** Input records **
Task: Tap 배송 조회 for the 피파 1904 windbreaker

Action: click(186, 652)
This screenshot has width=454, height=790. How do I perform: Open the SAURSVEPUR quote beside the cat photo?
* * *
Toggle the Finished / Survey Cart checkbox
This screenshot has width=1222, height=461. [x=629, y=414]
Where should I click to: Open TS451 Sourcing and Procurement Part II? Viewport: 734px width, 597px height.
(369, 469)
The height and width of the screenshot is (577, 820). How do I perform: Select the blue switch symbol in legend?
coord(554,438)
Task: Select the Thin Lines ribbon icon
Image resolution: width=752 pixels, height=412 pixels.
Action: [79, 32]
==
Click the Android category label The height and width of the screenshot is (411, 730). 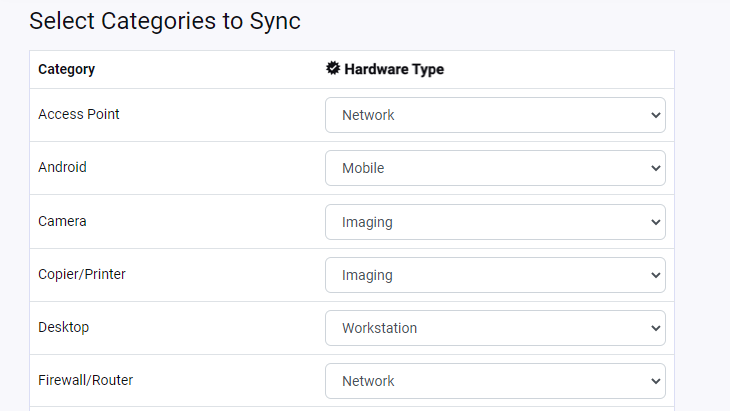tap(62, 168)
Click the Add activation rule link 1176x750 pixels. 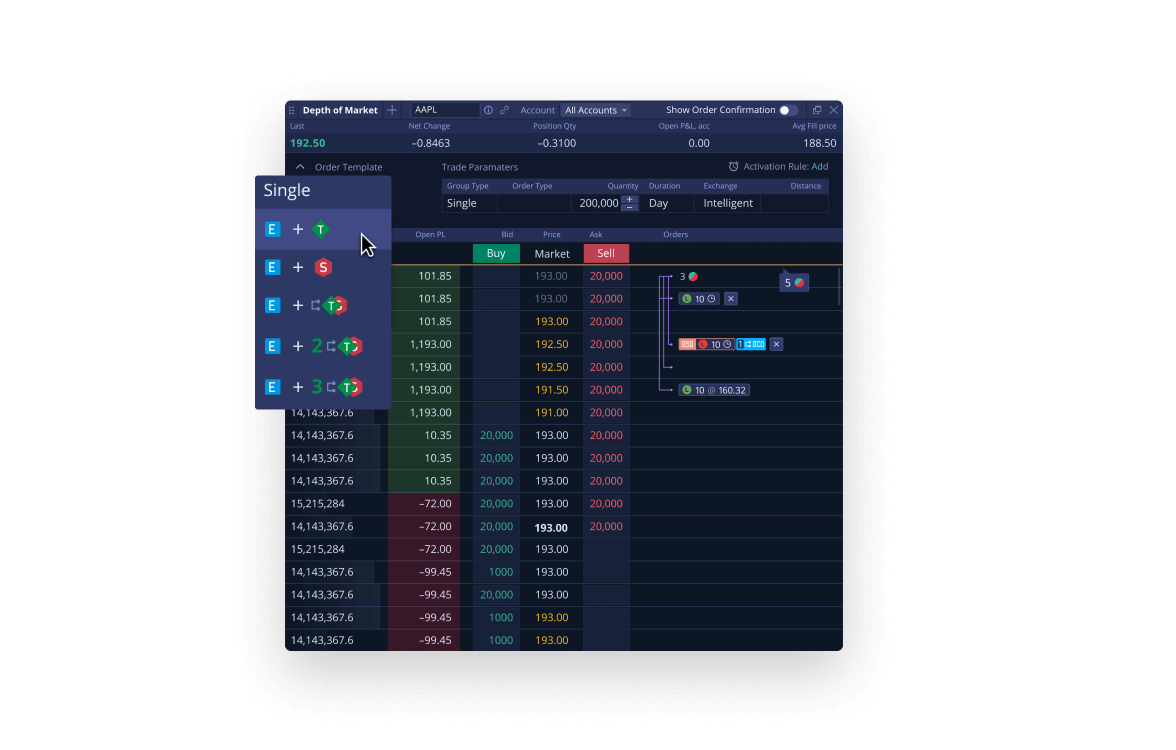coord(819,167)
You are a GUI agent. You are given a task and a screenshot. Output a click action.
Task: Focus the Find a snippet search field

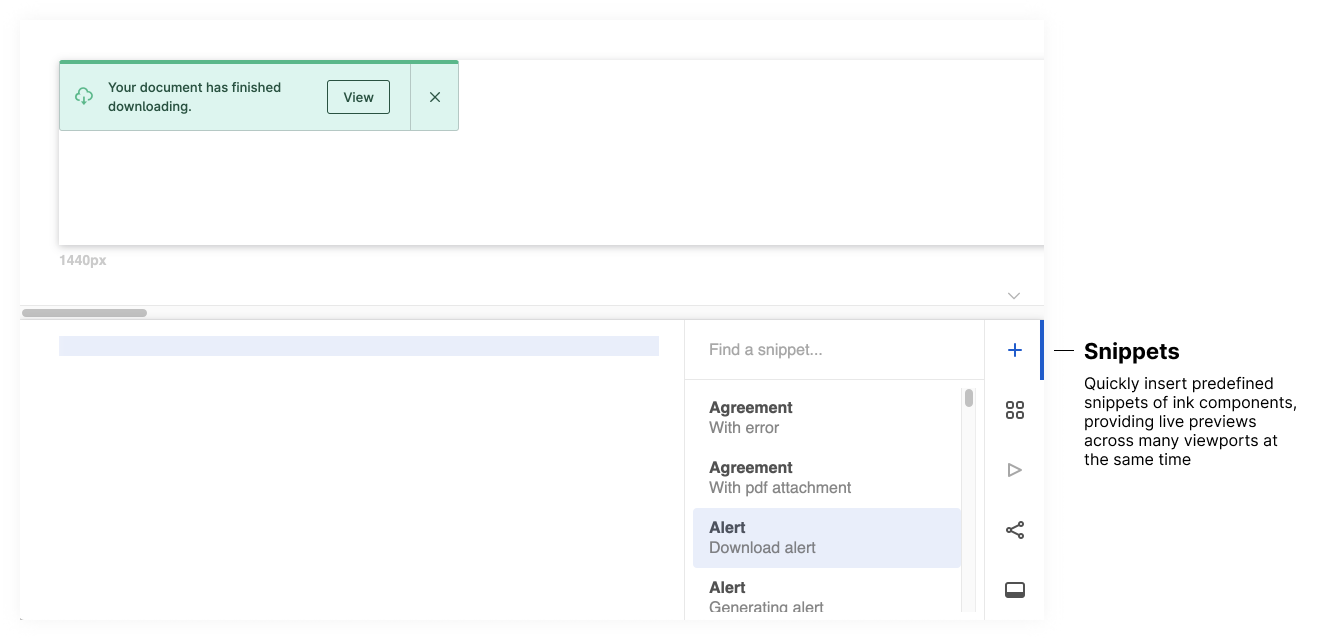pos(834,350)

** What to do **
Beginning at the line with "Task: Tap 배송 조회 for the 피파 1904 windbreaker" and stopping after the line with "This screenshot has width=454, height=790.", please write out every line of the data above exactly and nothing else.

** Your response **
Task: Tap 배송 조회 for the 피파 1904 windbreaker

Action: click(186, 652)
This screenshot has width=454, height=790. How do I perform: Open the SAURSVEPUR quote beside the cat photo?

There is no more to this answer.